Without the pictures, copy the entries below word for word.
___ DATA EXCERPTS
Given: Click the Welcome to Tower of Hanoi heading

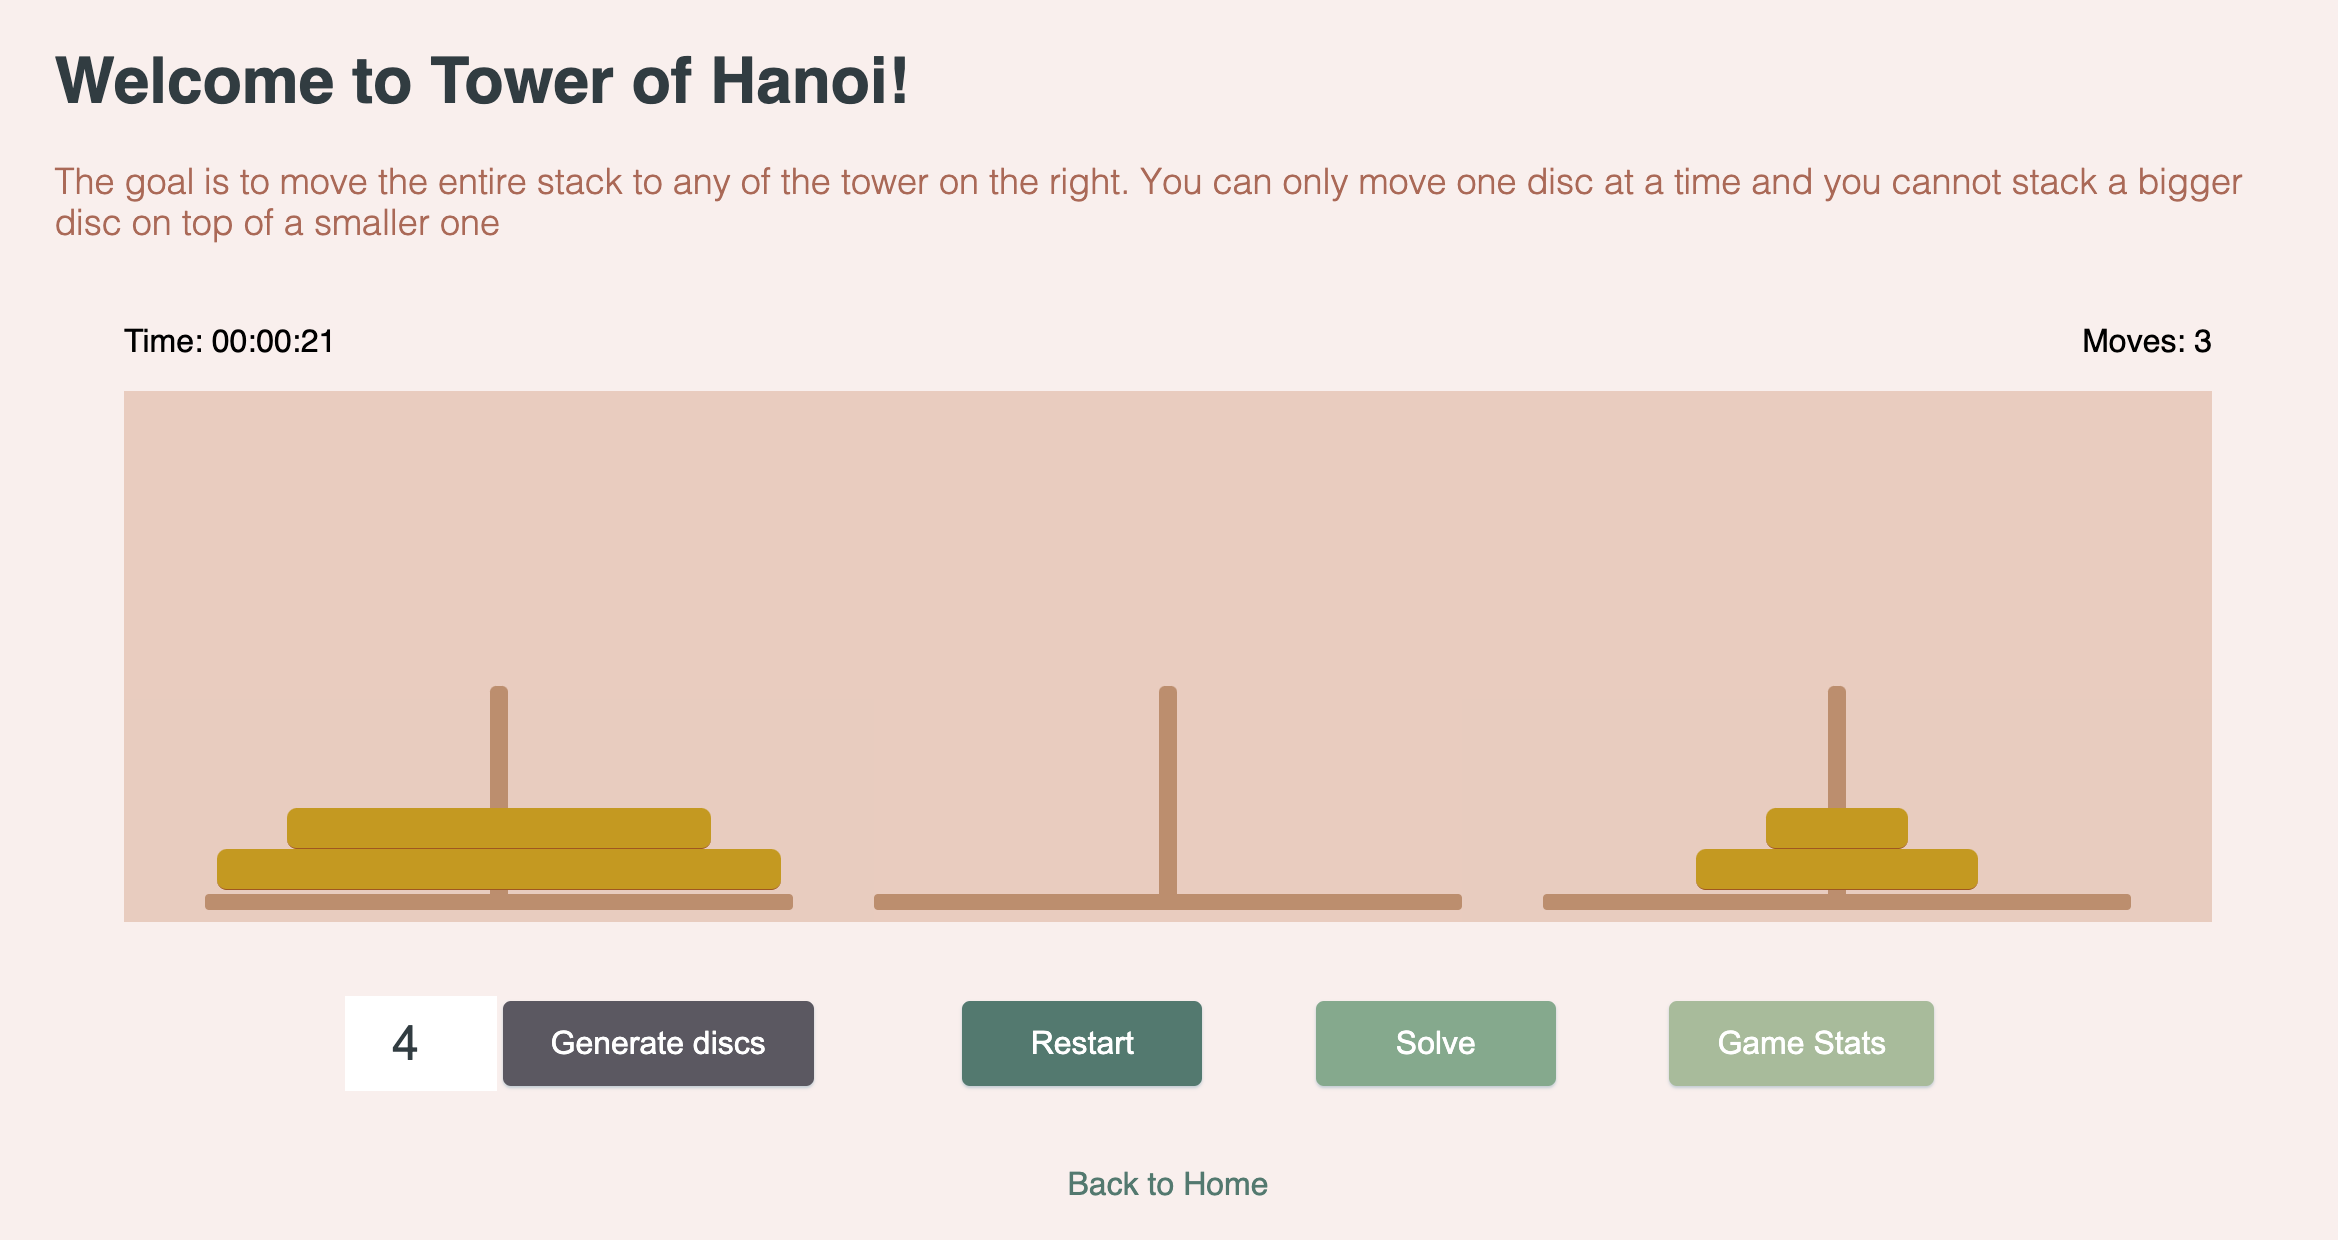Looking at the screenshot, I should point(482,80).
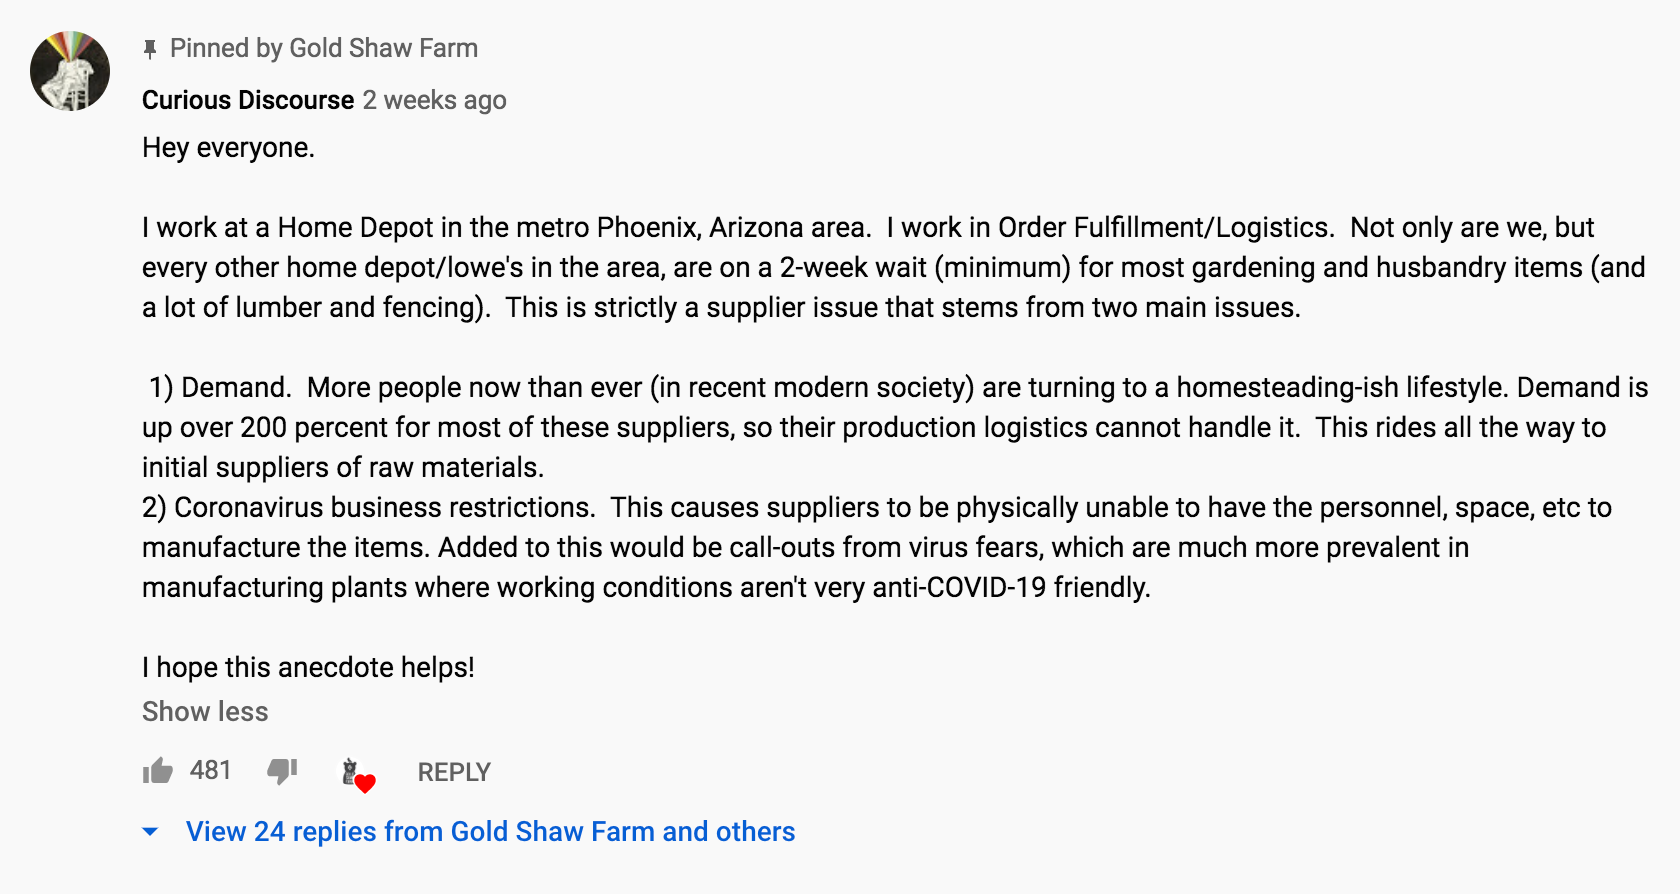View 24 replies from Gold Shaw Farm
1680x894 pixels.
click(490, 831)
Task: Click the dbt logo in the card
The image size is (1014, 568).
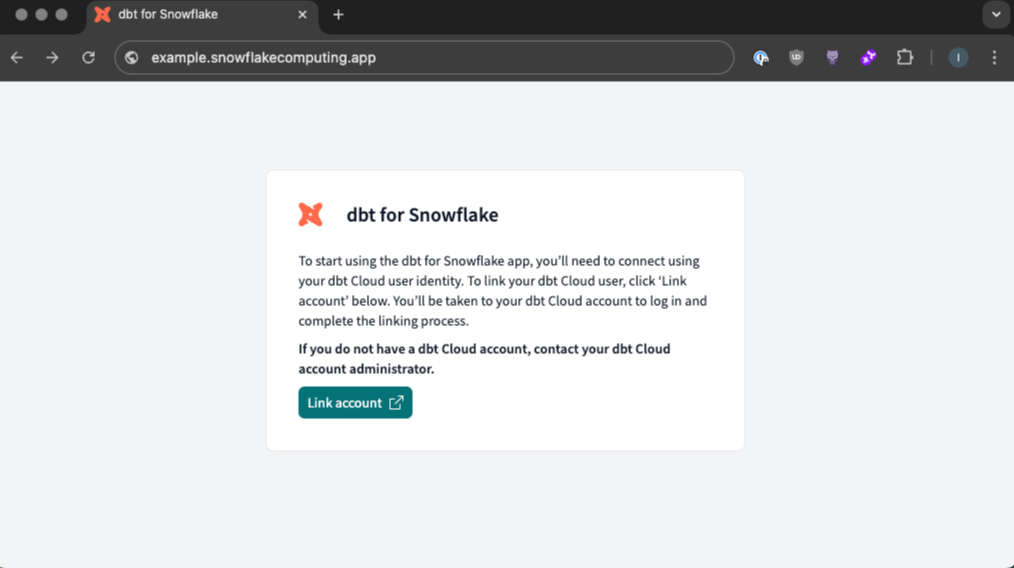Action: coord(311,214)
______
- RESPONSE AREA
Given: Click the Welcome to Tower of Hanoi heading

Looking at the screenshot, I should point(482,80).
View 24 replies from Gold Shaw Farm
1680x894 pixels.
click(490, 831)
Task: Click the dbt logo in the card
The image size is (1014, 568).
Action: coord(311,214)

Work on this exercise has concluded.